**What you should do:**
In the data below, how many lines include the string "computer"? Give only the number.
....
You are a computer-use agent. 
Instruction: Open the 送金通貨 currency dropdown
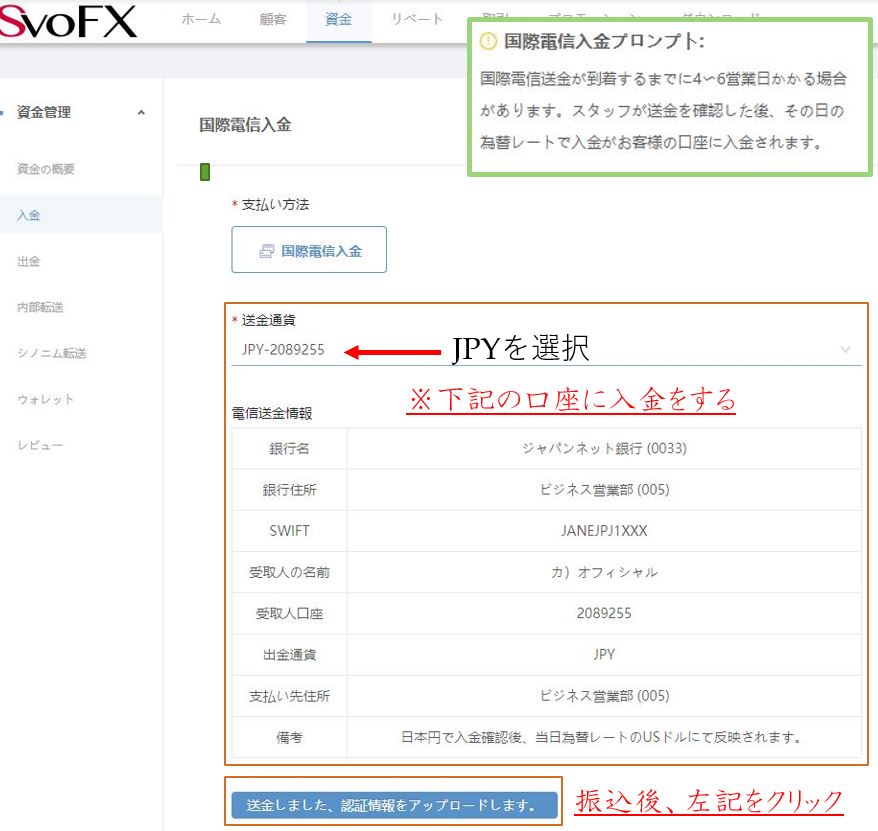540,350
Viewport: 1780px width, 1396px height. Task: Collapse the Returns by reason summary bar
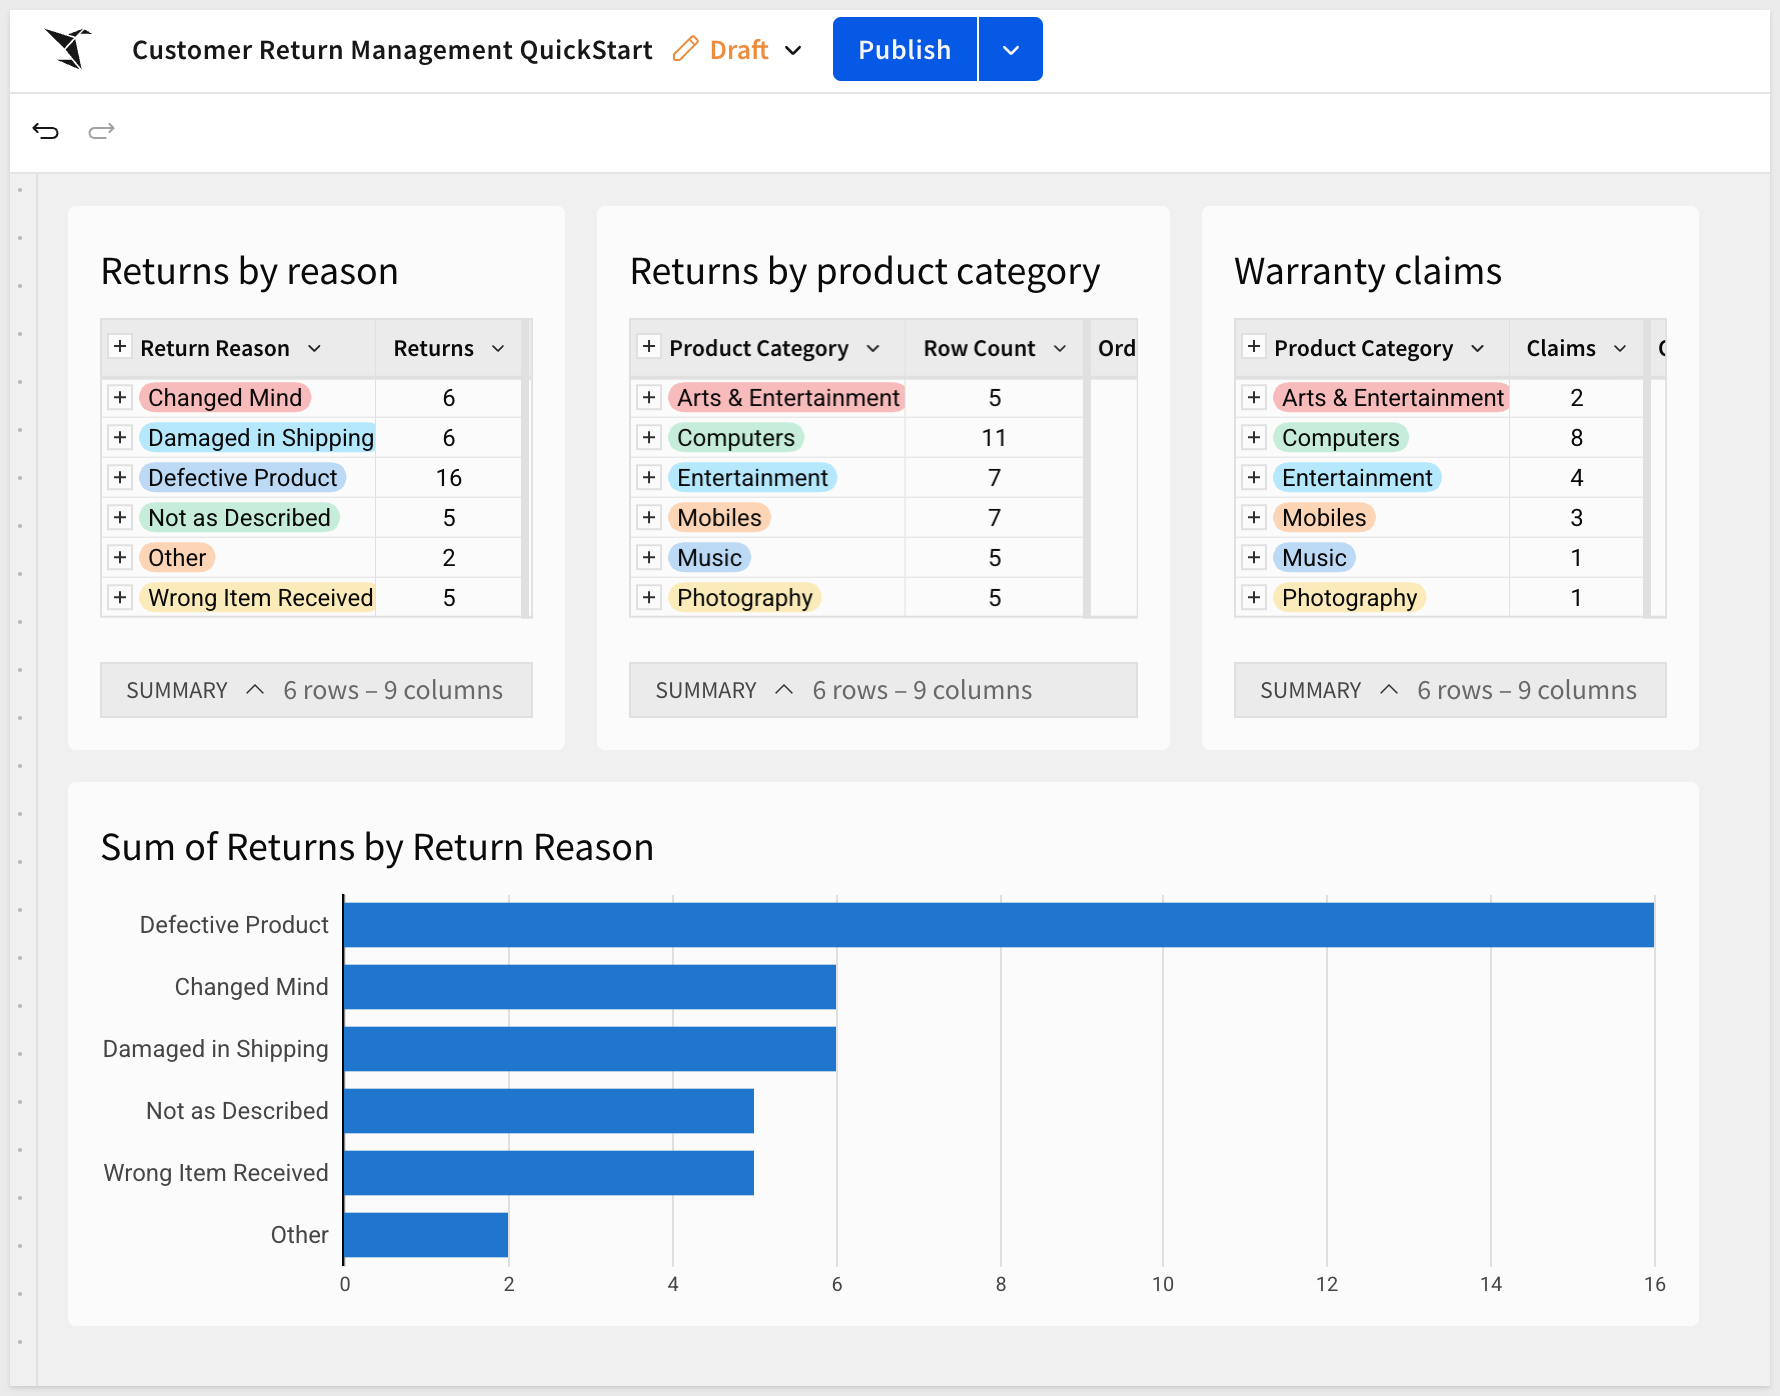pos(255,690)
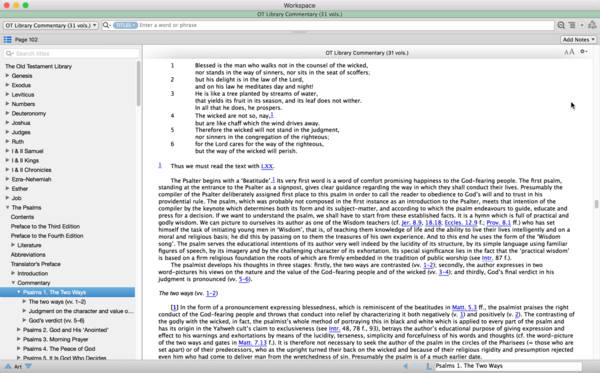Click the magnifier search details icon
Screen dimensions: 600x373
[561, 25]
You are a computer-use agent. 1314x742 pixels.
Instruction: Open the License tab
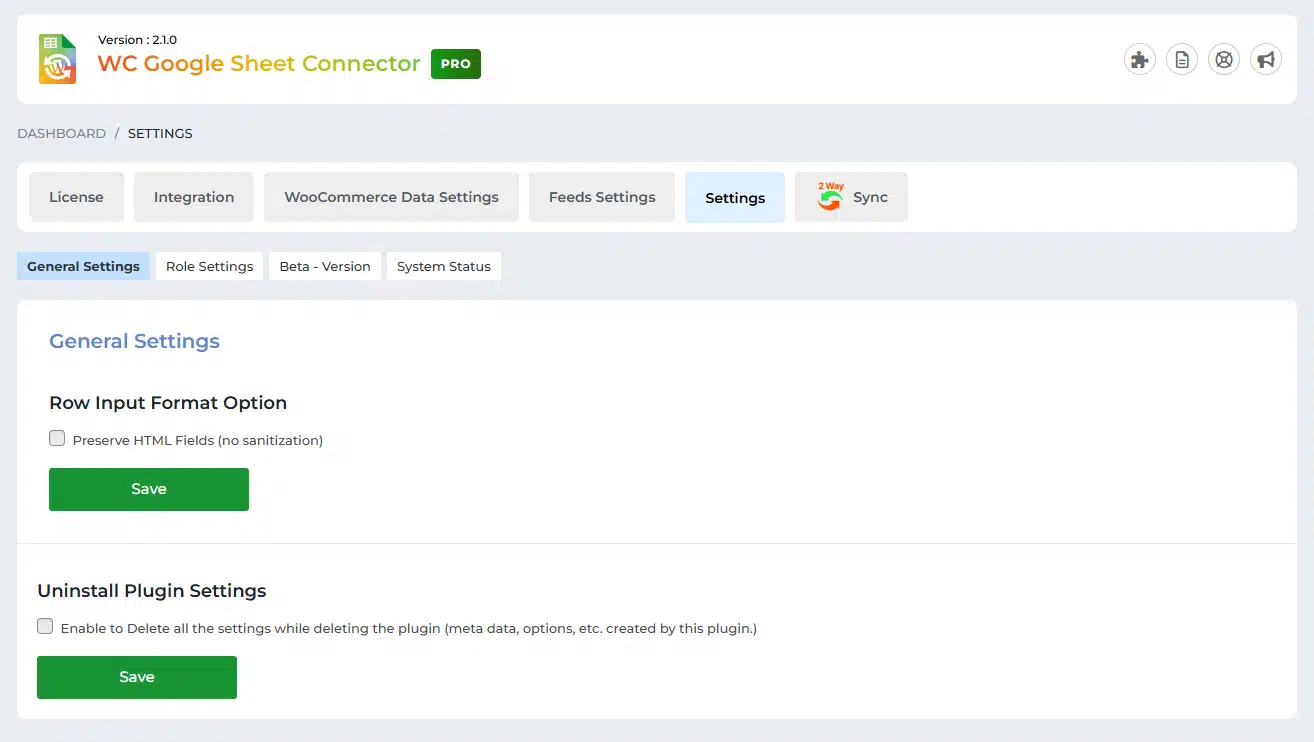point(76,197)
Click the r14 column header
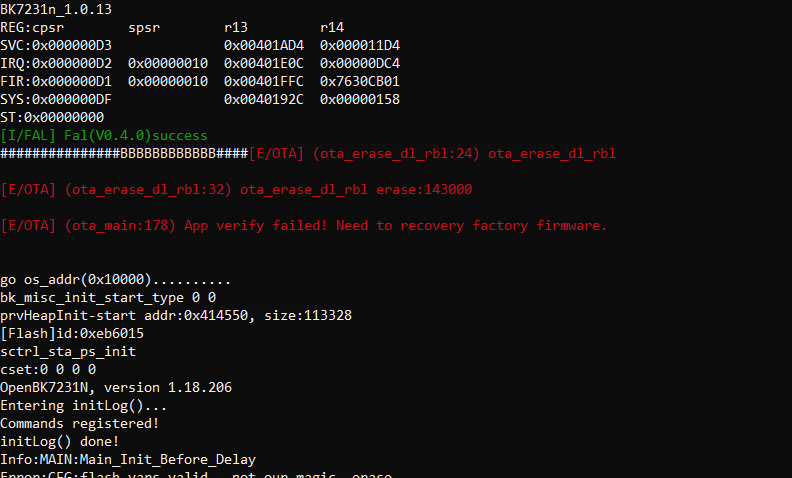Viewport: 792px width, 478px height. pos(332,27)
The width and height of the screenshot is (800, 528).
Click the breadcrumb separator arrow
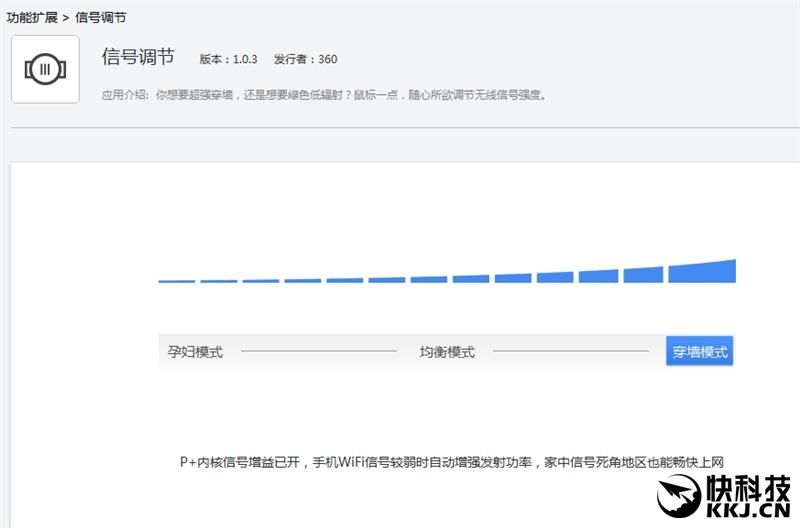(x=66, y=18)
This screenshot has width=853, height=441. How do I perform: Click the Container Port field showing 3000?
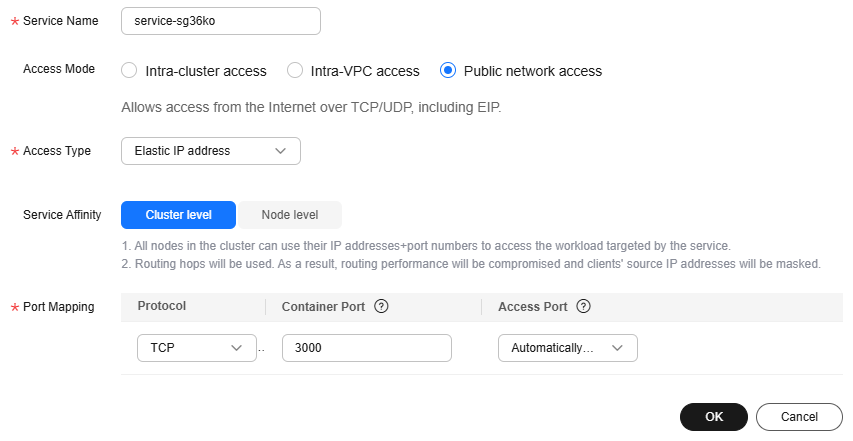367,348
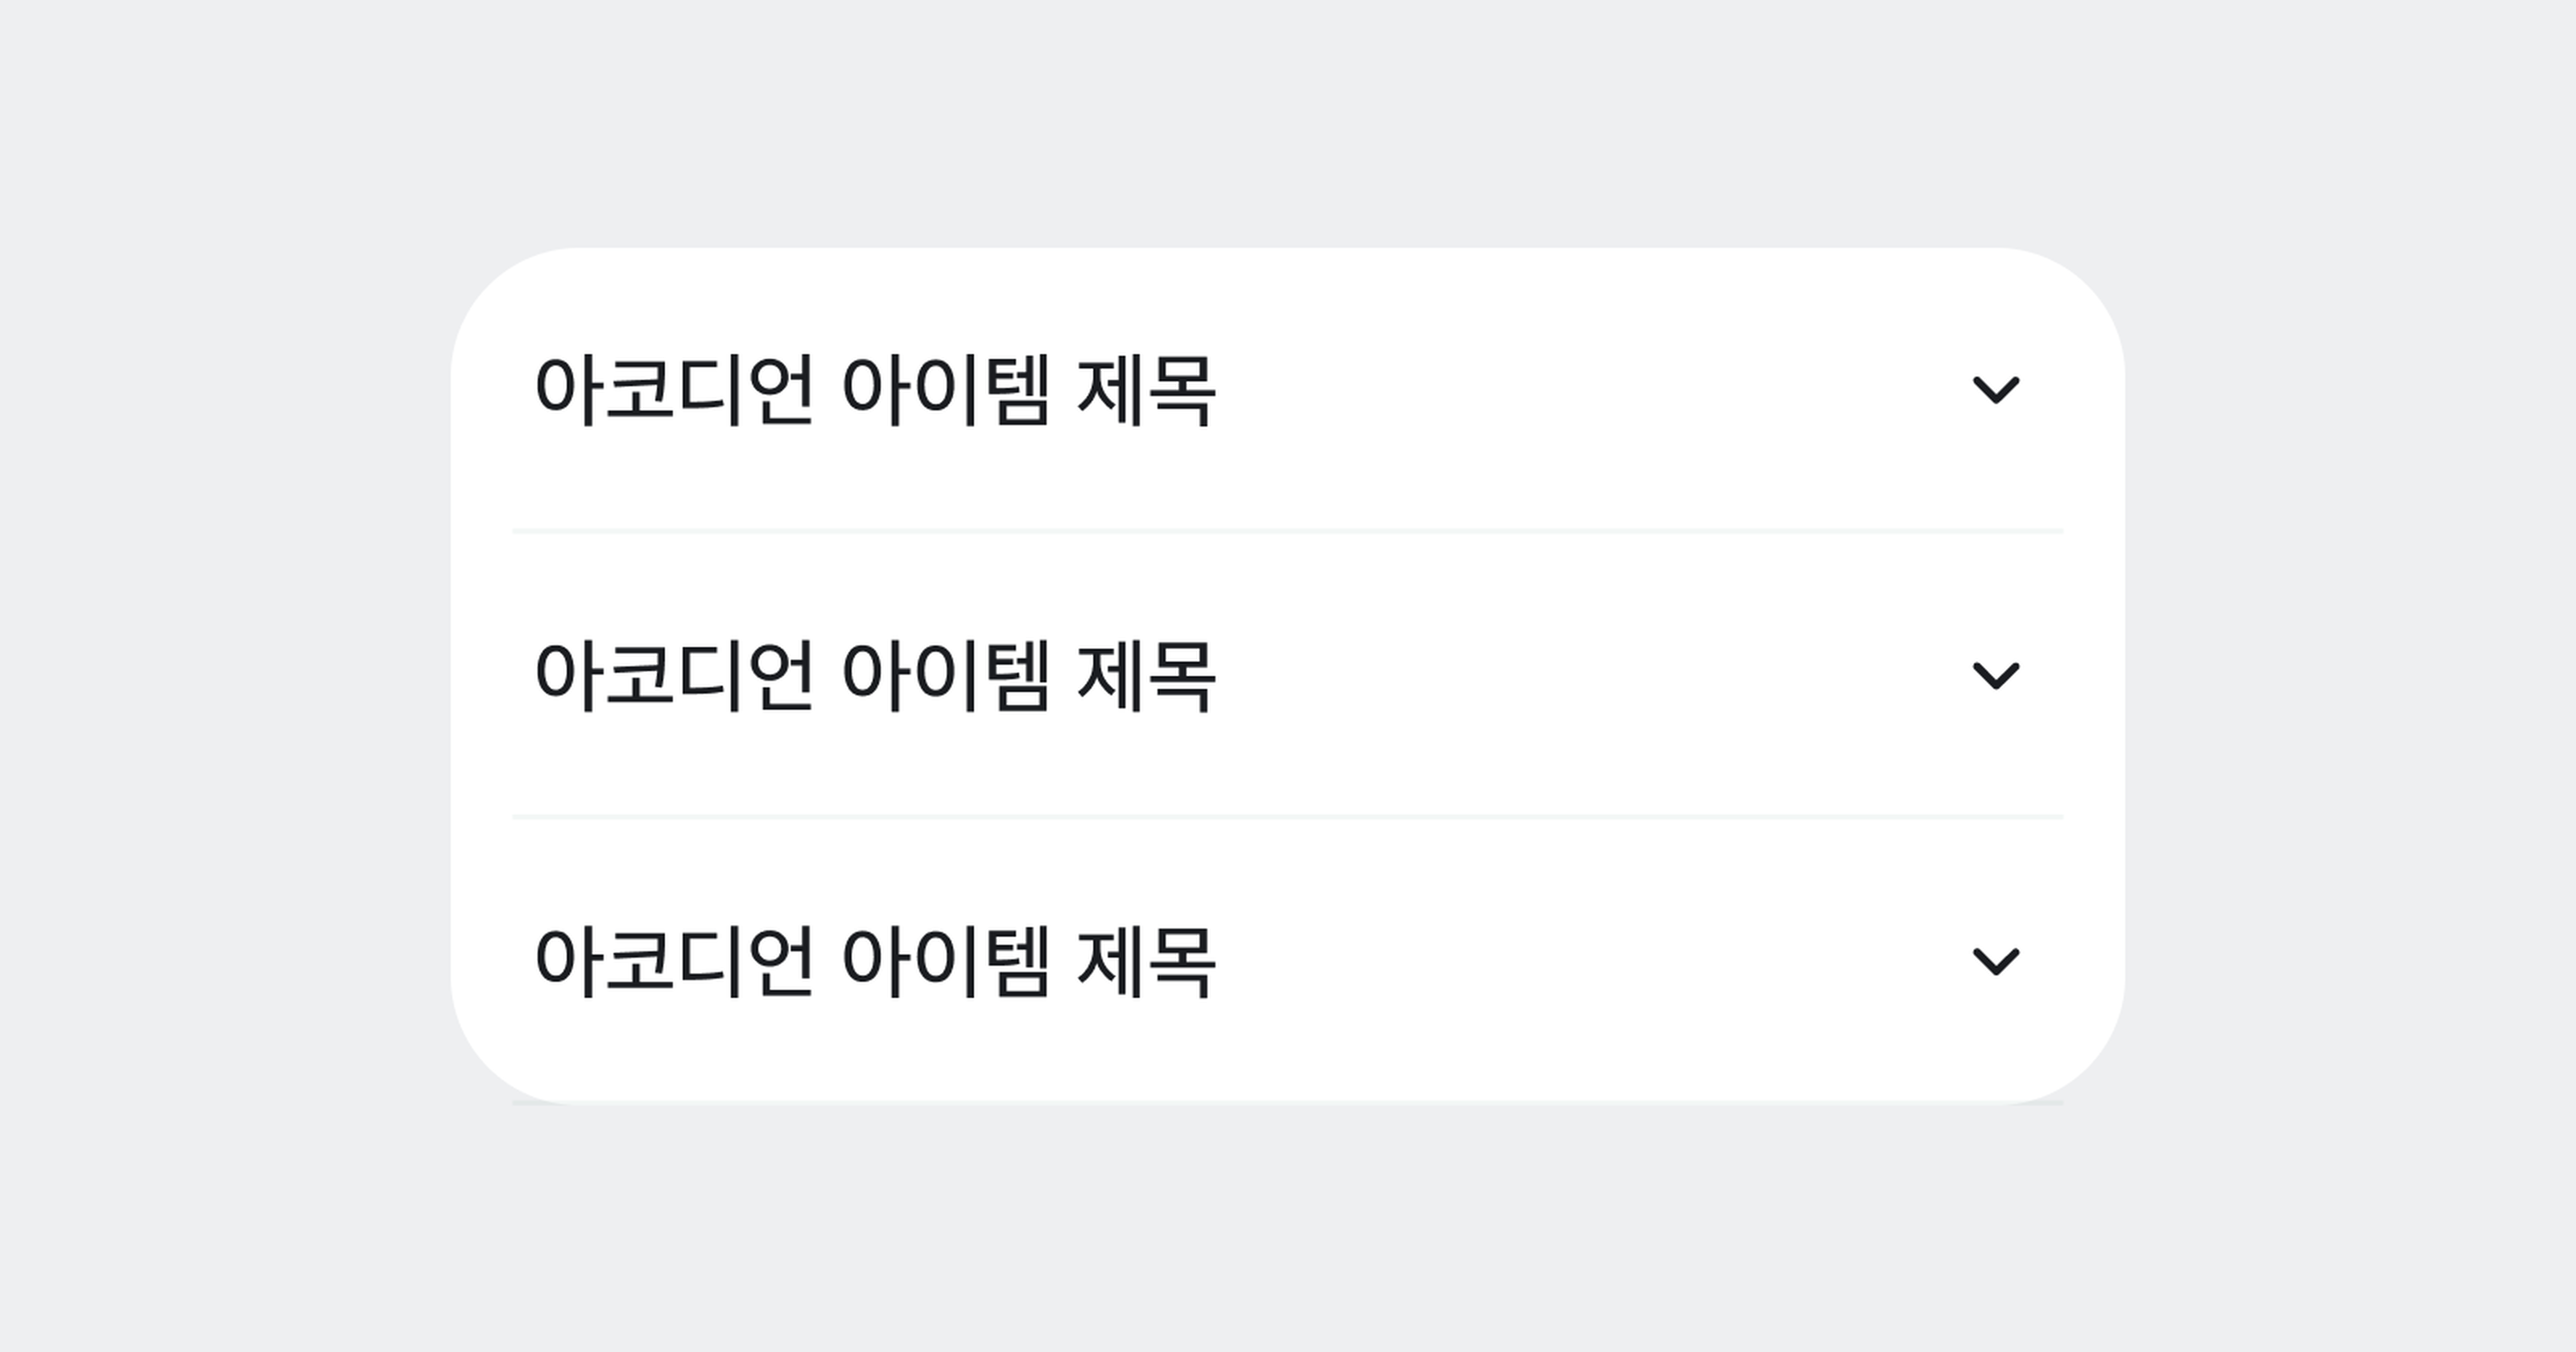Expand the middle 아코디언 아이템 제목 item

1288,675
....
**Exercise response:**
2